*Work required:* Write out the records again, exactly, leaving none out.

*Data section:*
━━━━━━━━━━
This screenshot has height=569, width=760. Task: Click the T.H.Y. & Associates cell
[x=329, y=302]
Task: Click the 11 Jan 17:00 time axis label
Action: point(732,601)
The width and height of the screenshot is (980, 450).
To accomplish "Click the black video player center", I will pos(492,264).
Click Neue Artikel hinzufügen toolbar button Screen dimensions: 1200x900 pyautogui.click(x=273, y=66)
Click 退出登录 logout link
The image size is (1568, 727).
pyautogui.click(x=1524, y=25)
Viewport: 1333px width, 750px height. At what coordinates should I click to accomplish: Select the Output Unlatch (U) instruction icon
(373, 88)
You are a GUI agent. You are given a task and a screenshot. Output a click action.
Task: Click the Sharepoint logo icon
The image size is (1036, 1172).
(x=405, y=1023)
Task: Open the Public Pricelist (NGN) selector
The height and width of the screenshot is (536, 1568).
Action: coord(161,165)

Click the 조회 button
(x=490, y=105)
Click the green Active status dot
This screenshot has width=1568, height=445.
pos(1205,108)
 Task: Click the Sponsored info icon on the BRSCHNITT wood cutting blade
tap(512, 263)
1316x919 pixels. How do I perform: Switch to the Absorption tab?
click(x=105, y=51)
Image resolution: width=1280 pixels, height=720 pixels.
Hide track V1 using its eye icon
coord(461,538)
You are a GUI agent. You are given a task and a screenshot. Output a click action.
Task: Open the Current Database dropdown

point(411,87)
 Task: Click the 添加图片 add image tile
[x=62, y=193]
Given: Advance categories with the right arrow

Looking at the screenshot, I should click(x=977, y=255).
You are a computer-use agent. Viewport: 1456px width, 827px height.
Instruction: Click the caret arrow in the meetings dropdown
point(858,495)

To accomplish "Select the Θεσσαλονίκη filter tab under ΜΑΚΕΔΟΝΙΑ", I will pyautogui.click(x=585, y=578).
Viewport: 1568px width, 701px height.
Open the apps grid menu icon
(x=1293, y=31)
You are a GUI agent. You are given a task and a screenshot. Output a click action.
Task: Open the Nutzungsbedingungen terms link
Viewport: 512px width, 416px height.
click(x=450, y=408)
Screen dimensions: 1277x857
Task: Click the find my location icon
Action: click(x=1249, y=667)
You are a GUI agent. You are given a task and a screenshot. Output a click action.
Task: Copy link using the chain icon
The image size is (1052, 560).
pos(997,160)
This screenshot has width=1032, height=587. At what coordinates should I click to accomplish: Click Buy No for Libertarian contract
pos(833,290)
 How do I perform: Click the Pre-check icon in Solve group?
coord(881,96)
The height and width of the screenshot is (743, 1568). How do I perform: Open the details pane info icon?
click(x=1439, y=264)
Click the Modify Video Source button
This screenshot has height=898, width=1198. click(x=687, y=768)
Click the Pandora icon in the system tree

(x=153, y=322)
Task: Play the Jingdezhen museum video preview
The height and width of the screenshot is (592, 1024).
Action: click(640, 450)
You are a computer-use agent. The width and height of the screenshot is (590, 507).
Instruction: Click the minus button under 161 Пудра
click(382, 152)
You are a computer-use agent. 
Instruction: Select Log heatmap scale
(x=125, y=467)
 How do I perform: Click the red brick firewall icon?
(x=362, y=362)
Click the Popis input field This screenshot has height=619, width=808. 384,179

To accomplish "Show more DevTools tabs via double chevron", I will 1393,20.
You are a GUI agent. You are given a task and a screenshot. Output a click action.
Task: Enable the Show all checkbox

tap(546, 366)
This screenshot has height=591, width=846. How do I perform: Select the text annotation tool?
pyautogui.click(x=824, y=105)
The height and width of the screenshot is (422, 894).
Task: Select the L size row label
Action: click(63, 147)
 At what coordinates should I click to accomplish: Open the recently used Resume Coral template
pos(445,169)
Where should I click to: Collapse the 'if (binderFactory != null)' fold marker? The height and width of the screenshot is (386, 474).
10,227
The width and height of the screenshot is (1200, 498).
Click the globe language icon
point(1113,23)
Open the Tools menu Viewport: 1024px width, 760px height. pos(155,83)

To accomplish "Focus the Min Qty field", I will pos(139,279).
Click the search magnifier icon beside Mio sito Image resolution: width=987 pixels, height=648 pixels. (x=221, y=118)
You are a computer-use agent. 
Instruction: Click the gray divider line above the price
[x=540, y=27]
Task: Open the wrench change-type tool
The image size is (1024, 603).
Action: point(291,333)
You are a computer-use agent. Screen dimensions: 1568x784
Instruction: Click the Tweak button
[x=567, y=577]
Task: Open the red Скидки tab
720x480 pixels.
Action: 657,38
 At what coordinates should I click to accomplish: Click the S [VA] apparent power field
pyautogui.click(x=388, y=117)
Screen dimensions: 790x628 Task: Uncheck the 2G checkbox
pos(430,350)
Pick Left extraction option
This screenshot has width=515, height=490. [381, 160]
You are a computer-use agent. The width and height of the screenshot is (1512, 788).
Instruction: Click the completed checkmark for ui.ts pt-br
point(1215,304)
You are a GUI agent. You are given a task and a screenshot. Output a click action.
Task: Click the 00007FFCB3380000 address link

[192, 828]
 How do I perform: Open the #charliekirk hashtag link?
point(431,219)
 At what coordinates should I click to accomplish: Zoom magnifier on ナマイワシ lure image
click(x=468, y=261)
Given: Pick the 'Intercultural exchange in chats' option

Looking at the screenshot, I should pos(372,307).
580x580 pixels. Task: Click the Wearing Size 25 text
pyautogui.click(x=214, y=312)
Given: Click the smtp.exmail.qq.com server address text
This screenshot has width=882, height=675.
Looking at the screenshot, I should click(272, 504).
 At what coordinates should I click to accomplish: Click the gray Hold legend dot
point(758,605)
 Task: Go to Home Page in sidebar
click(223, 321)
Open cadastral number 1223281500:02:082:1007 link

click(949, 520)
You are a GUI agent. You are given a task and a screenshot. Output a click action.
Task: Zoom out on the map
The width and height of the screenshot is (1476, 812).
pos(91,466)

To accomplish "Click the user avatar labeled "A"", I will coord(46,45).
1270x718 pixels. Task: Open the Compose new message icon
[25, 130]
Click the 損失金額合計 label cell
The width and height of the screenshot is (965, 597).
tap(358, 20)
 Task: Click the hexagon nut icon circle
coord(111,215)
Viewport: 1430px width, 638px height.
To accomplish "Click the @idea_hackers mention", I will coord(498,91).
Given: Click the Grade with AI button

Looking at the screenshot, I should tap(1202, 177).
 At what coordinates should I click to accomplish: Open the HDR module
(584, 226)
━━━━━━━━━━
*Result below:*
This screenshot has height=569, width=760. Task: Click the T.H.Y. & Associates cell
[x=329, y=302]
Task: Click the 11 Jan 17:00 time axis label
Action: point(732,601)
The width and height of the screenshot is (980, 450).
To accomplish "Click the black video player center", I will pos(492,264).
Click Neue Artikel hinzufügen toolbar button Screen dimensions: 1200x900 pyautogui.click(x=273, y=66)
Click 退出登录 logout link
The image size is (1568, 727).
pyautogui.click(x=1524, y=25)
Viewport: 1333px width, 750px height. At what coordinates should I click to accomplish: Select the Output Unlatch (U) instruction icon
(373, 88)
You are a GUI agent. You are given a task and a screenshot. Output a click action.
Task: Click the Sharepoint logo icon
The image size is (1036, 1172).
(x=405, y=1023)
Task: Open the Public Pricelist (NGN) selector
The height and width of the screenshot is (536, 1568).
Action: coord(161,165)

Click the 조회 button
(x=490, y=105)
Click the green Active status dot
This screenshot has width=1568, height=445.
pos(1205,108)
 Task: Click the Sponsored info icon on the BRSCHNITT wood cutting blade
tap(512, 263)
1316x919 pixels. How do I perform: Switch to the Absorption tab?
click(x=105, y=51)
Image resolution: width=1280 pixels, height=720 pixels.
Hide track V1 using its eye icon
coord(461,538)
You are a GUI agent. You are given a task and a screenshot. Output a click action.
Task: Open the Current Database dropdown

point(411,87)
 Task: Click the 添加图片 add image tile
[x=62, y=193]
Given: Advance categories with the right arrow

Looking at the screenshot, I should click(x=977, y=255).
You are a computer-use agent. Viewport: 1456px width, 827px height.
Instruction: Click the caret arrow in the meetings dropdown
point(858,495)

To accomplish "Select the Θεσσαλονίκη filter tab under ΜΑΚΕΔΟΝΙΑ", I will pyautogui.click(x=585, y=578).
Viewport: 1568px width, 701px height.
Open the apps grid menu icon
(x=1293, y=31)
You are a GUI agent. You are given a task and a screenshot. Output a click action.
Task: Open the Nutzungsbedingungen terms link
Viewport: 512px width, 416px height.
click(x=450, y=408)
Screen dimensions: 1277x857
Task: Click the find my location icon
Action: click(x=1249, y=667)
You are a GUI agent. You are given a task and a screenshot. Output a click action.
Task: Copy link using the chain icon
The image size is (1052, 560).
pos(997,160)
This screenshot has width=1032, height=587. At what coordinates should I click to accomplish: Click Buy No for Libertarian contract
pos(833,290)
 How do I perform: Click the Pre-check icon in Solve group?
coord(881,96)
The height and width of the screenshot is (743, 1568). How do I perform: Open the details pane info icon?
click(x=1439, y=264)
Click the Modify Video Source button
This screenshot has height=898, width=1198. click(x=687, y=768)
Click the Pandora icon in the system tree

(x=153, y=322)
Task: Play the Jingdezhen museum video preview
The height and width of the screenshot is (592, 1024).
Action: click(640, 450)
You are a computer-use agent. The width and height of the screenshot is (590, 507).
Instruction: Click the minus button under 161 Пудра
click(382, 152)
You are a computer-use agent. 
Instruction: Select Log heatmap scale
(x=125, y=467)
 How do I perform: Click the red brick firewall icon?
(x=362, y=362)
Click the Popis input field This screenshot has height=619, width=808. 384,179

To accomplish "Show more DevTools tabs via double chevron", I will 1393,20.
You are a GUI agent. You are given a task and a screenshot. Output a click action.
Task: Enable the Show all checkbox

tap(546, 366)
This screenshot has height=591, width=846. How do I perform: Select the text annotation tool?
pyautogui.click(x=824, y=105)
The height and width of the screenshot is (422, 894).
Task: Select the L size row label
Action: click(63, 147)
 At what coordinates should I click to accomplish: Open the recently used Resume Coral template
pos(445,169)
Where should I click to: Collapse the 'if (binderFactory != null)' fold marker? The height and width of the screenshot is (386, 474).
10,227
The width and height of the screenshot is (1200, 498).
Click the globe language icon
point(1113,23)
Open the Tools menu Viewport: 1024px width, 760px height. pos(155,83)

To accomplish "Focus the Min Qty field", I will pos(139,279).
Click the search magnifier icon beside Mio sito Image resolution: width=987 pixels, height=648 pixels. (x=221, y=118)
You are a computer-use agent. 
Instruction: Click the gray divider line above the price
[x=540, y=27]
Task: Open the wrench change-type tool
The image size is (1024, 603).
Action: point(291,333)
You are a computer-use agent. Screen dimensions: 1568x784
Instruction: Click the Tweak button
[x=567, y=577]
Task: Open the red Скидки tab
720x480 pixels.
Action: 657,38
 At what coordinates should I click to accomplish: Click the S [VA] apparent power field
pyautogui.click(x=388, y=117)
Screen dimensions: 790x628 Task: Uncheck the 2G checkbox
pos(430,350)
Pick Left extraction option
This screenshot has width=515, height=490. [381, 160]
You are a computer-use agent. The width and height of the screenshot is (1512, 788).
Instruction: Click the completed checkmark for ui.ts pt-br
point(1215,304)
You are a GUI agent. You are given a task and a screenshot. Output a click action.
Task: Click the 00007FFCB3380000 address link

[192, 828]
 How do I perform: Open the #charliekirk hashtag link?
point(431,219)
 At what coordinates should I click to accomplish: Zoom magnifier on ナマイワシ lure image
click(x=468, y=261)
Given: Pick the 'Intercultural exchange in chats' option

Looking at the screenshot, I should pos(372,307).
580x580 pixels. Task: Click the Wearing Size 25 text
pyautogui.click(x=214, y=312)
Given: Click the smtp.exmail.qq.com server address text
This screenshot has width=882, height=675.
Looking at the screenshot, I should click(272, 504).
 At what coordinates should I click to accomplish: Click the gray Hold legend dot
point(758,605)
 Task: Go to Home Page in sidebar
click(223, 321)
Open cadastral number 1223281500:02:082:1007 link

click(949, 520)
You are a GUI agent. You are given a task and a screenshot. Output a click action.
Task: Zoom out on the map
The width and height of the screenshot is (1476, 812).
pos(91,466)

To accomplish "Click the user avatar labeled "A"", I will coord(46,45).
1270x718 pixels. Task: Open the Compose new message icon
[25, 130]
Click the 損失金額合計 label cell
The width and height of the screenshot is (965, 597).
tap(358, 20)
 Task: Click the hexagon nut icon circle
coord(111,215)
Viewport: 1430px width, 638px height.
To accomplish "Click the @idea_hackers mention", I will coord(498,91).
Given: Click the Grade with AI button

Looking at the screenshot, I should tap(1202, 177).
 At what coordinates should I click to accomplish: Open the HDR module
(584, 226)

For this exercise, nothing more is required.